The original cryptocurrency may never be a widespread payment instrument. Too much hassle for limited benefit. Connecting decision makers to a dynamic network of information, people and ideas, Bloomberg quickly and accurately delivers business and blockstream bitcoin information, news and insight around the world.
What are you searching for? More hassle than it’s worth? The Bitcoin rate spike, still alive despite bitter divisions in the community that supports the cryptocurrency, has laid bare the biggest problem with Bitcoin: Compared with fiat currencies, it’s painfully inconvenient and expensive to use as a means of payment. Bitcoin is set up to reward users for verifying transactions. Their reasoning is that only people with more computing power can live in a big-block world and going down that path would make Bitcoin less democratic. As Bitcoin’s exchange rate rose rapidly and more people wanted to get in on the boom, getting into blocks became difficult, and miners prioritize transactions on which users are willing to pay a higher fee. At the time of this writing, the median fee paid to process the median transaction — 226 bytes of information — was 171,760 satoshis, or 0.
If you just want to pay for a cup of coffee or order something relatively inexpensive on an e-commerce site without waiting many hours for the transaction to clear, this is uneconomical. If you’re a speculator, though, hoping to make money on the wild exchange rate fluctuations, you’ll be willing to pay an even bigger premium for speed. Bitcoin was never a particularly convenient means of payment. Bitcoin transaction fees — are generally higher than at your bank. For merchants, it’s convenient to sign on to accept the cryptocurrency via specialized payment platforms — but then the rate volatility and the same high transaction fees make it unattractive for a merchant who mostly works in a fiat currency economy. Bitcoin was on a downward trend just as the cryptocurrency’s exchange rate went through the roof.

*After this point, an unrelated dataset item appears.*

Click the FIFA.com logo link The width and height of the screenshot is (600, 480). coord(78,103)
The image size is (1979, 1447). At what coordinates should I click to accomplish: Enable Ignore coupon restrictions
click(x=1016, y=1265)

Some merchants stick to the currency, perhaps for PR value. January through September was up 328 percent year-on-year, the company said. 3 trillion in payments last year. Bitcoin hasn’t even begun to make a dent in this market. There is a notable group of merchants and customers willing to put up with Bitcoin’s inconveniences: U. Chinese investors trying to bypass their country’s currency restrictions.
The essential value of Bitcoin, speculation aside, is to provide payment and transfer services in grey or black areas, where governments don’t want banks to go and where electronic fiat money is too traceable for comfort. 1 megabyte and the strong resistance to increasing it, the original Bitcoin may never expand beyond its current narrow usefulness. This creates a window of opportunity for Ethereum, Bitcoin Cash and other cryptocurrencies to gain wider acceptance. But dealing in several of them will inevitably be confusing for merchants. Besides, various combinations of design, technology and market failures such the one now afflicting Bitcoin as a means of payment, will keep cropping up. It’s likely that, if we ever switch to paying in cryptocurrency, it will be of the fiat variety, issued by central banks. As the sole issuers, they will fit their systems to historical transaction volumes and dictate transaction fees.